In der Forschung hätten auch die Führungskräfte einen fundierten wissenschaftlichen Hintergrund mit Doktortitel und Post-doc. Deshalb sei es auch leicht, zwischen den Karrieren zu wechseln; das notwendige Managementrüstzeug wird den Forschern dann in internen Weiterbildungen an die Hand gegeben. Und auch der Schritt zurück sei jederzeit denkbar, denn jede Führungskraft ist zu allen Zeiten in den Stand der Forschung involviert. Allerdings gebe es weniger Wechsel von der Managementlaufbahn in die Forschungslaufbahn als umgekehrt. Generell seien Laufbahntitel in der Forscherkarriere jedoch eher zweitrangig: «Forscher ticken anders, sie wollen vor allem in ihrem Feld durch ihren wissenschaftlichen Beitrag bekannt sein. Das Wichtigste für sie ist, ein neues Medikament auf den Markt zu bringen, für das es derzeit noch keine Therapie gibt. Und das gilt für Forscher wie für Manager», so Zink. Und daran werden alle letztlich auch gemessen: Die Beförderung innerhalb der Laufbahnen erfolgt nach sehr stichhaltigen und überprüfbaren Kriterien. «Da wird geschaut, ob jemand konkret ein Medikament entdeckt hat, wichtige Meilensteine erreicht hat, neue Technologien erschlossen hat oder Kollaborationen mit anderen Forschungsinstituten ermöglicht hat», erklärt Zink.

«Hochrangige 
Fachkraft weltweit gefragt»

Die Vertriebsorganisation von Cisco in der Schweiz setzt sich aus einer Sales Crew und einer technischen Crew zusammen. Für beide ist sowohl eine Managementkarriere als auch eine Fachkarriere möglich. «Ein Manager der technischen Crew kann bei Cisco bis zum Director System Engineer aufsteigen. In der technischen Fachschiene heisst die gleichwertige Position – ebenfalls auf Director-Ebene – Distinguished System Engineer. Von diesen gibt es bei Cisco weltweit nur sehr wenige. In der Schweiz sogar nur einen. Diese Experten werden von verschiedensten Stellen sehr häufig angefragt und sind weltweit im Einsatz», erklärt Beat Schwab, HR-Leiter Schweiz bei Cisco. «Der Experte auf Director Level Schweiz hatte während seiner gesamten Laufbahn nie eine Führungsaufgabe.
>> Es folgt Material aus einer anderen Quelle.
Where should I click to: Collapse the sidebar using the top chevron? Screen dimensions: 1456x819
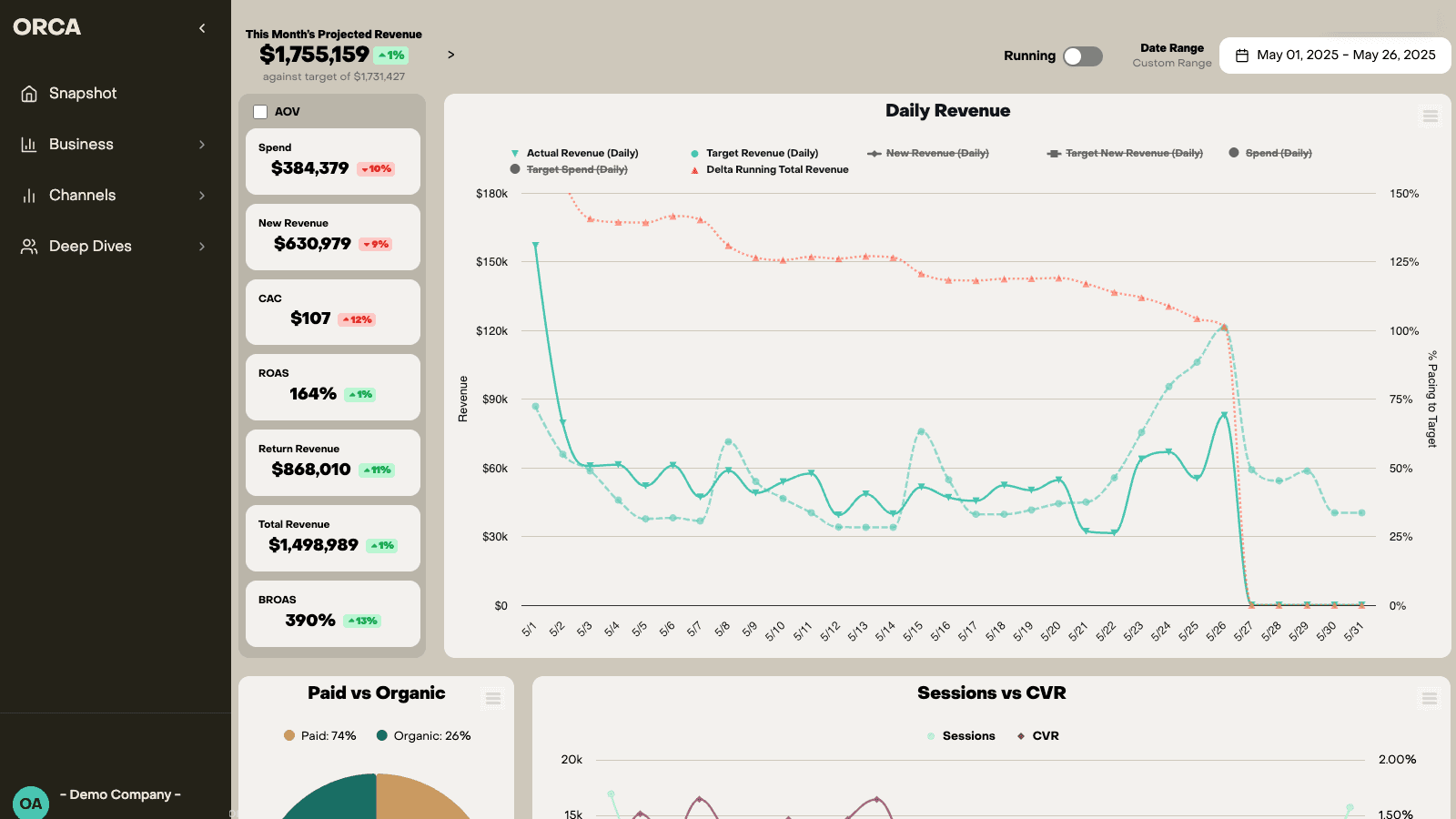pyautogui.click(x=201, y=27)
Heute ist er 63 Jahre alt, möchte weniger reisen und suchte daher eine neue Aufgabe innerhalb von Cisco. Aufgrund seines Fachwissens bemühten sich gleich mehrere Ländergesellschaften um ihn.» Fachleute in dieser Position, so Schwab, würden hoch geschätzt. Um dorthin zu gelangen, müssten die Experten zahlreiche Prüfungen absolvieren, Referate halten, vor Kommissionen treten und Empfehlungen mitbringen. «Bei einem Mitarbeitergespräch sagte mir ein junger Mitarbeiter vor kurzem, es sei sein grosses Ziel, Distinguished System Engineer zu werden. Dann könne sein Vater, der eigentlich wollte, dass der Sohn studiert, auch wieder stolz auf ihn sein», erzählt Schwab. «Ich glaube, das zeigt die Wertschätzung dieser Leute.»

Fach- und Managementkarriere lassen sich bezüglich Anforderungen und Karriereschritten nur schwer miteinander vergleichen. Bei der Fachkarriere setzt jede Beförderung genau definierte Kenntnisse in einzelnen Fachgebieten voraus, die der Kandidat an Prüfungen belegen muss. In der Managementkarriere spielen weiche Faktoren, die sich nicht auf die Kommastelle definieren lassen, für den Werdegang eines Mitarbeitenden eine grössere Rolle. Da geht es um Fähigkeiten, ein Team zu führen und zu motivieren, oder auch darum, Beziehungen mit Kunden, Partnern und Mitarbeitenden aufzubauen und dieses Netzwerk möglichst effizient zu nutzen. «Für Fach- oder Managementkarriere müssen die Mitarbeitenden unterschiedliche Qualitäten mitbringen», fasst Beat Schwab zusammen. «Beide Karrieren erfahren bei Cisco jedoch dieselbe Wertschätzung und beide sind sehr wichtig für das Unternehmen.»